- **Passage provided**:

##########

Well, I don't know if I'm missing something, but it's working for me using requests:
import requests
# Getting html code
url = "http://store.steampowered.com/app/251570/"
html = requests.get(url).text
And even more, the data requested is in json format, so it's easy to extract it in this way:
# Extracting javscript object (a json like object)
start_tag = 'InitAppTagModal( 251570,'
end_tag = '],'
startIndex = html.find(start_tag) + len(start_tag)
endIndex = html.find(end_tag, startIndex) + len(end_tag) - 1
raw_data = html[startIndex:endIndex]
# Load raw data as python json object
data = json.loads(raw_data)
You will see a beatiful json object like this (this is the info that you need, right?):
[
{
"count": 283,
"browseable": true,
"tagid": 1662,
"name": "Survival"
},
{
"count": 274,
"browseable": true,
"tagid": 1659,
"name": "Zombies"
},
{
"count": 248,
"browseable": true,
"tagid": 1702,
"name": "Crafting"
}......
I hope it helps....
UPDATED:
Ok, I see your problem right now, it seems that the problem is in the page 224600. In this case the webpage requires that you confirm your age before to show you the games info. Anyway, easy to solve it just posting the form that confirm the age. Here is the code updated (and I created a function):
def extract_info_games(page_id):
# Create session
session = requests.session()

##########

- **Available data**:
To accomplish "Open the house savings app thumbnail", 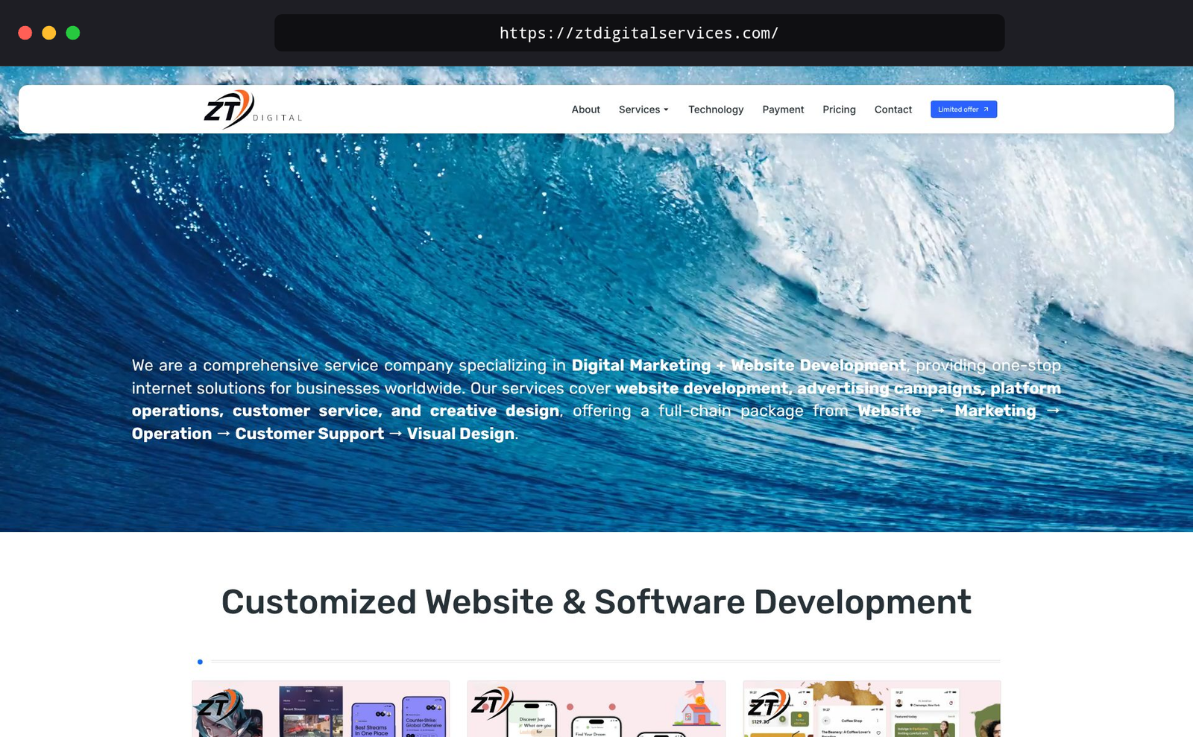I will tap(596, 709).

##########

- **Requests**:
**A)** Please repeat the part of the Steam scraping reply that opens with the words containing "Well, I don't" and closes with "data = json.loads(raw_data)".
**B)** Write what comes next in the Steam scraping reply, starting after its last line.
The material has nothing to do with the Steam scraping reply.

- **Answers**:
**A)**
Well, I don't know if I'm missing something, but it's working for me using requests:
import requests
# Getting html code
url = "http://store.steampowered.com/app/251570/"
html = requests.get(url).text
And even more, the data requested is in json format, so it's easy to extract it in this way:
# Extracting javscript object (a json like object)
start_tag = 'InitAppTagModal( 251570,'
end_tag = '],'
startIndex = html.find(start_tag) + len(start_tag)
endIndex = html.find(end_tag, startIndex) + len(end_tag) - 1
raw_data = html[startIndex:endIndex]
# Load raw data as python json object
data = json.loads(raw_data)

**B)**
# Get initial html
html = session.get("http://store.steampowered.com/app/%s/" % page_id).text
# Checking if I'm in the check age page (just checking if the check age form is in the html code)
if ('<form action="http://store.steampowered.com/agecheck/app/%s/"' % page_id) in html:
# I'm being redirected to check age page
# let's confirm my age with a POST:
post_data = {
'snr':'1_agecheck_agecheck__age-gate',
'ageDay':1,
'ageMonth':'January',
'ageYear':'1960'
}
html = session.post('http://store.steampowered.com/agecheck/app/%s/' % page_id, post_data).text
# Extracting javscript object (a json like object)
start_tag = 'InitAppTagModal( %s,' % page_id
end_tag = '],'
startIndex = html.find(start_tag) + len(start_tag)
endIndex = html.find(end_tag, startIndex) + len(end_tag) - 1
raw_data = html[startIndex:endIndex]
# Load raw data as python json object
data = json.loads(raw_data)
return data
And to use it:
extract_info_games(224600)
extract_info_games(251570)
Enjoy!